I was diagnosed with APS 13 yrs ago when I had a stillbirth. I am concerned if the COVID vaccines (which utilize the spike protein) would put me at risk for clotting from the vaccine. Many papers are pointing to activation of ACL from covid with clotting as a result. I know the spike protein elicits the immune response but will it elicit clotting with APS. the EU is investigating the Astrazeneca vaccine due to morbidities in some with clotting. Not sure where to go from here. I don’t have a hematologist and have been healthy since my APS was transient. Please advise.
Thanks for your comment.
The dilemma around COVID 19 vaccines and their possible side effects are still ongoing and no one can tell you with confidence their long-term sequences. However, if you don’t have any previous thromboembolic events and you are on Aspirin it would be logical to get vaccinated.
This site is a great resource, thank you!
Coincidentally a couple days after my first Covid-19 vaccine (Moderna), I saw a rheumatologist to investigate my ongoing chronic myalgia. He did a comprehensive workup that included tests for antiphospholid antibodies – my B2GP1 IGG antibodies were very elevated (196 CU), all other antibodies normal. Follow-up testing 3 months later (2 months after my second vaccine) showed these antibodies had fallen back to reference range (<6 CU).
The rheumatologist brushed off my question about the vaccine possibly being responsible, but given the timing and known instances of certain vaccines and some illnesses (including Covid-19) causing transient increases in antiphospholid antibodies, I find it hard to believe this was just a coincidence. I've also seen a couple of recent articles in the literature acknowledging a possible link and calling for further research (Cytokine Growth Factor Rev. 2021;60:52-60. doi:10.1016/j.cytogfr.2021.05.001 and Rheumatol Adv Pract. 2021;5(3):rkab096. Published 2021 Dec 1. doi:10.1093/rap/rkab096).
Even though I didn't have any known events at that time, my understanding is that a high-level of those antibodies is in and of itself a risk factor for developing clots. I'm far from an antivaxxer, but this certainly gives me pause when considering whether or not to get a booster shot.
Many thanks for your comment and your kind words on my website.

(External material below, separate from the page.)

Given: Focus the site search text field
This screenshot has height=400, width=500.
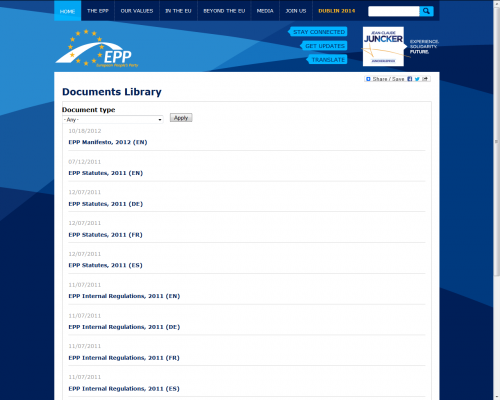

It is not clear from your comment whether you had a full antiphospholipid screen including the lupus anticoagulant and cardiolipin antibodies or just the B2GP1 IgG and IgM antibodies? We still don’t know too much about the short and long-term complications of the Coronavirus and the available vaccinations for it but blood clots are mainly linked to the AstraZeneca Vaccine rather than to Moderna. I agree with you that your first high B2GP1 IgG reading could be reactive but I would suggest having another full antiphospholipid screen as part of investigating your ongoing chronic myalgia and going ahead with your booster dose of COVID-19 vaccination (likely Pfizer) regardless of the result of the antiphospholipid screen in view of the rapidly spreading Omicron variant.